An ATL is a series of events. Each of those events may be probable, improbable, ASB or somewhere in between. But the specific chain of events itself is improbable, since there were so many alternate paths it could have turned out. This is true of any TL which extends past a few brief events. It doesn't mean that we should abandon any notion of probability, but it also means that in a realistic ATL, there will be some improbable events happening. To have nothing improbable happening is itself improbable.
It's true that
any specific chain of events is improbable, but still some chains of events will be much more improbable than others.
If one were to roll a pair of dice ten times, the chance of rolling:
7 7 7 7 7 7 7 7 7 7
is fairly improbable (maybe not as improbable as you might think, there is a 16% chance or about 1 in 6 [edit: this is wrong, see Kaiser Wilhem III's post below]).

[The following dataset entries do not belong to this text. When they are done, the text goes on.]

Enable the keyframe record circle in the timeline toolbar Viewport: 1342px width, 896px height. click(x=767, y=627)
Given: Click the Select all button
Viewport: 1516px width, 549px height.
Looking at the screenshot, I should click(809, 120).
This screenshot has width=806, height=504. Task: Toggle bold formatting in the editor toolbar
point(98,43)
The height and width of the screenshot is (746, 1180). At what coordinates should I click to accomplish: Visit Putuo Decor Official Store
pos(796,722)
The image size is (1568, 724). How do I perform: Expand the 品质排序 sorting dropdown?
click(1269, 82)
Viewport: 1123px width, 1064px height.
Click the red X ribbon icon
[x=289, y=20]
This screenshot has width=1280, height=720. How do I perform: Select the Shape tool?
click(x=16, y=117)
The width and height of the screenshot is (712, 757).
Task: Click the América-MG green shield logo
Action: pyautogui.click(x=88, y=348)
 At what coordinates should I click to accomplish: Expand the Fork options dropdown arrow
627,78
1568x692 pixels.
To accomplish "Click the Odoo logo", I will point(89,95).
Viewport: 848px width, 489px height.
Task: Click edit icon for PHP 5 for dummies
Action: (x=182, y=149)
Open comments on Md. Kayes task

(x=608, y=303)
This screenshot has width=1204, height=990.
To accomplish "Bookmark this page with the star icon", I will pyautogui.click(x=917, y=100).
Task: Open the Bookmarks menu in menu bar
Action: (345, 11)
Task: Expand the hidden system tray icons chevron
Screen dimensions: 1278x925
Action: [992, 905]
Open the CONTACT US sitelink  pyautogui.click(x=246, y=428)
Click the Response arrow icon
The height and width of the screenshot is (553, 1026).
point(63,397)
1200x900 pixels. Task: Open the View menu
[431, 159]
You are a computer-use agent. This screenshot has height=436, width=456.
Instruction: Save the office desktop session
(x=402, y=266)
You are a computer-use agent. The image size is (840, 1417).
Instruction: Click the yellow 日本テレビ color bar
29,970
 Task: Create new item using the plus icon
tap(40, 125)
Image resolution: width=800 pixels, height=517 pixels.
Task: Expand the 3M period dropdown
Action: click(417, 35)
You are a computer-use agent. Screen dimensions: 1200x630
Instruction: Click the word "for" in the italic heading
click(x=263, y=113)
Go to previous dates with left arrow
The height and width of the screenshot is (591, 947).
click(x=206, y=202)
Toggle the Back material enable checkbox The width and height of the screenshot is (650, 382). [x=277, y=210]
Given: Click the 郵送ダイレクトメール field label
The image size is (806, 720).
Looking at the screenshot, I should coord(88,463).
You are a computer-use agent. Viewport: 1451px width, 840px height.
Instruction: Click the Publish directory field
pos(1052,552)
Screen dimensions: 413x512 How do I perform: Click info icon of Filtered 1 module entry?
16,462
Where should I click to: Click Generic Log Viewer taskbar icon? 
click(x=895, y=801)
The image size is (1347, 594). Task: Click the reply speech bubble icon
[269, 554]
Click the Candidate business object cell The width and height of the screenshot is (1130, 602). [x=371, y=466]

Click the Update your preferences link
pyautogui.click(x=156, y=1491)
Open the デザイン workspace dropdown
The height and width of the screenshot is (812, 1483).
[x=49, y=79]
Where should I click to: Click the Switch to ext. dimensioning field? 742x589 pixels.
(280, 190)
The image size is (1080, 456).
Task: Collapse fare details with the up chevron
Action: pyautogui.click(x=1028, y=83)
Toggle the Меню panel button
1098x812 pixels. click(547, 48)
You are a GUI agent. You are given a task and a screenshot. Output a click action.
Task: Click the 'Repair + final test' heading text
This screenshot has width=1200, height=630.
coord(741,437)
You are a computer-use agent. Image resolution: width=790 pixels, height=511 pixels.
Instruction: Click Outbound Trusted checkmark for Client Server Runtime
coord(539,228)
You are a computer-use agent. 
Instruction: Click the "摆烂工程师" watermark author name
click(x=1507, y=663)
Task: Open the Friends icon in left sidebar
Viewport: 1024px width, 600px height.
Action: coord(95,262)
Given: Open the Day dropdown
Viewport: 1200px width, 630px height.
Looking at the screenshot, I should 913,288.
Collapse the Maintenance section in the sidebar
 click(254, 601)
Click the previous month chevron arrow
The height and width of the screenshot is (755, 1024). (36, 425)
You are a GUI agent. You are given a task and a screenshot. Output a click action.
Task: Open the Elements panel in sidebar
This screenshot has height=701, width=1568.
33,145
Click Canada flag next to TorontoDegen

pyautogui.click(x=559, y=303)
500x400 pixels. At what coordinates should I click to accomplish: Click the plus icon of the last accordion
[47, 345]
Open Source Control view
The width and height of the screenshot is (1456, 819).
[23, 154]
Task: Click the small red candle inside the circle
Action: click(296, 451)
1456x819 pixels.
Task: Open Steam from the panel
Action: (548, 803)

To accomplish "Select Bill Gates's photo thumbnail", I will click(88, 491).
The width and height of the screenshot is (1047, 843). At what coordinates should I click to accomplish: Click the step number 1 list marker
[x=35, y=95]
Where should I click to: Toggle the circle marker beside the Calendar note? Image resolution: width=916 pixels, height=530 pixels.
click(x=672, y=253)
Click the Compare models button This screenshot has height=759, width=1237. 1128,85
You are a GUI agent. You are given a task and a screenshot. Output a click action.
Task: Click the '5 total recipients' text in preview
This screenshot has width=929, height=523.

but the chances of rolling
5 8 2 10 9 6 2 8 7 4
(that is, that exact series of numbers, in that order) is vastly more improbable.
So while a "typical" timeline would have a few improbable events, a timeline with
no improbable events is far more probable than any
specific timeline containing improbable events.
So it depends on your point of view, whether you consider a timeline with no improbable events to be more plausible or less plausible. My POV is that it is more plausible.
As I said before, I believe that there really are other timelines "out there". Now, if you could get into a cross-time conveyor and visit a random timeline, what would you expect to see? This is a very interesting question to me - given a particular starting point (for example 1900 CE) what would one
expect timelines diverging from that starting point to be like? Thinking about this means thinking about how history works, which I find fascinating.
Most AH writers assume OTL is the norm from which everything else diverges, or on which everything else is patterned. But it is improbable that our timeline is normal - it is more probable that it includes a certain number of improbable events and is therefore abnormal in some ways. I believe there exists, for example, a "canonical" 20th Century - the most probable 20th Century given a starting point of OTLs 1900 CE - and that if you were to take a random trip in a cross-time conveyor you would be much more likely to end up in a timeline resembling the "canonical" 20th Century than one resembling our 20th Century.
I want to know what other timelines are really like! So I'm interested in plausibility. Of course one can never actually know what is probable and what is improbable, but thinking about it can be educational, I think.
Admiral Ritt, I think you have come up with an brilliant way of thinking about plausibility. Thank you.
My rating system was just intended as a way for people to rate books and stuff if they wanted to, for example, when reviewing them. Although, come to think about it any assessment of a timeline's plausibility that doesn't explain the reasoning behind it is pretty uninformative, so maybe it was a bad idea.